She nodded. “The vultures. You’ll know them when you see them. Cursed by the ash… or the ones who live in it. Don’t fly there, pony. My dead will do worse to you than them.”

I nodded my appreciation, going belowdecks. But I could still hear the miserable howling until we had left the dead city behind. Needless to say, I didn’t plan on returning for interviews.

The land wasn’t an ashy wasteland from shore to shore, at least. Far from the mountain, there were signs that wind and rain had washed it all away, and that the wildlife was returning. Young forests sprouted in valleys that had once been farms, some already towering to fifty feet or more. I took a few more pictures of the natural recovery for the book, but generally did as much as possible to not think about the dead.

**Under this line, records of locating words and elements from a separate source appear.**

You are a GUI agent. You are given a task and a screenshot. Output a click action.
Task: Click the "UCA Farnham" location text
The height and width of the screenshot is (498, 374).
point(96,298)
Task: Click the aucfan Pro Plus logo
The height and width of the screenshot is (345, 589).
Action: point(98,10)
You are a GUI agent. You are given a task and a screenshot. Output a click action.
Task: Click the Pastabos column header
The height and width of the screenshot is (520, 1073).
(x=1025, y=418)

Another day later, and we were finally getting close to Caesarea. Like all bird cities, it had been built in the mountains, though this capital was missing much that had made the old one a part of their empire. A huge stone palace rose in the very center, much closer to Canterlot than the empty fortresses of war that I’d seen covered in ash. The city spread out around it along both sides of the mountain, the same way as the Crystal Empire.

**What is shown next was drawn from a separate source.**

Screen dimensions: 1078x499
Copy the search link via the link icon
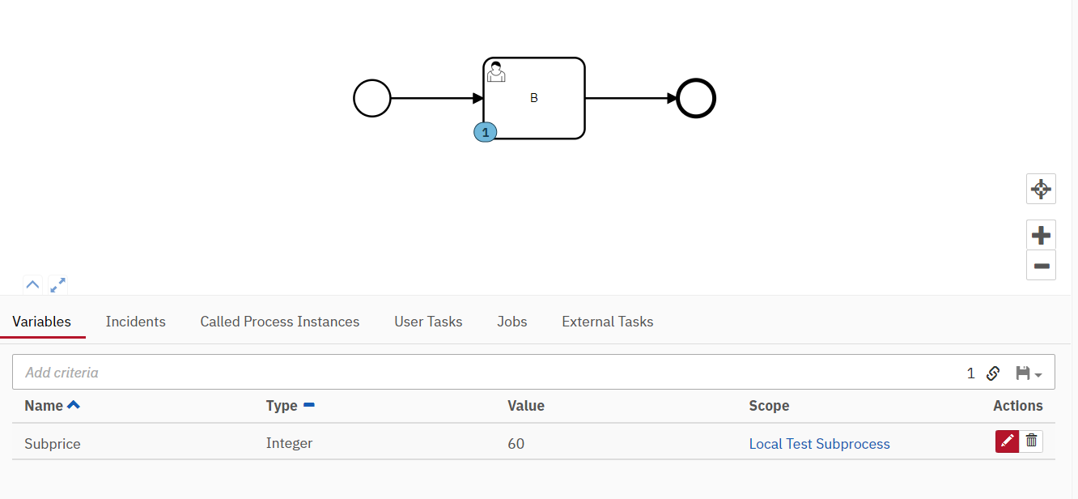993,373
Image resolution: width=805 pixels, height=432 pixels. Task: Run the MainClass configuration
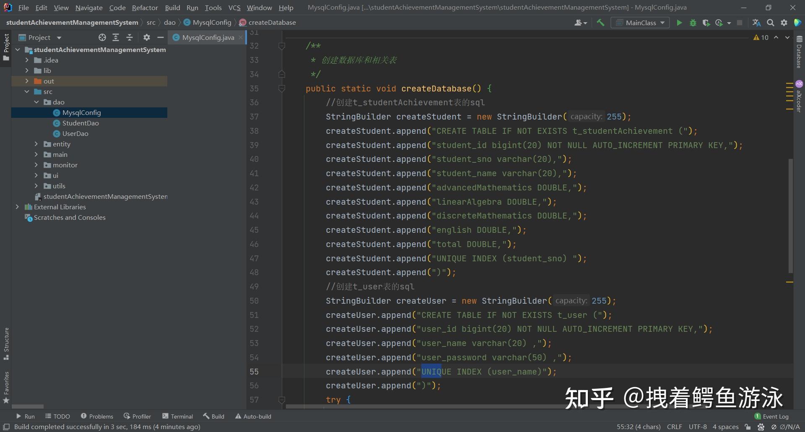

“It’s the farms,” said a voice from beside me—Bluejacket rarely guided the helm himself, and apparently didn’t think he needed to right now. “That’s how you can tell if a city is friendly to ponies or not. It’s against their customs, but… Equestrian cities like to be more self-sufficient. A few hundred earth ponies can feed a place like this, done right. Starlight Glimmer makes judicious use of the serf population.

There were hundreds of airships in the sky above it, many moored to cloud platforms obviously built by pegasus hooves. A few even used metal, like modern Equestrian warships. Starlight Glimmer was certainly not sabotaging the kingdom from within in the interests of Equestria, that was clear.

“It’s bigger than Canterlot,” I muttered, taking a photo with as much of the slope in view as possible. “How?”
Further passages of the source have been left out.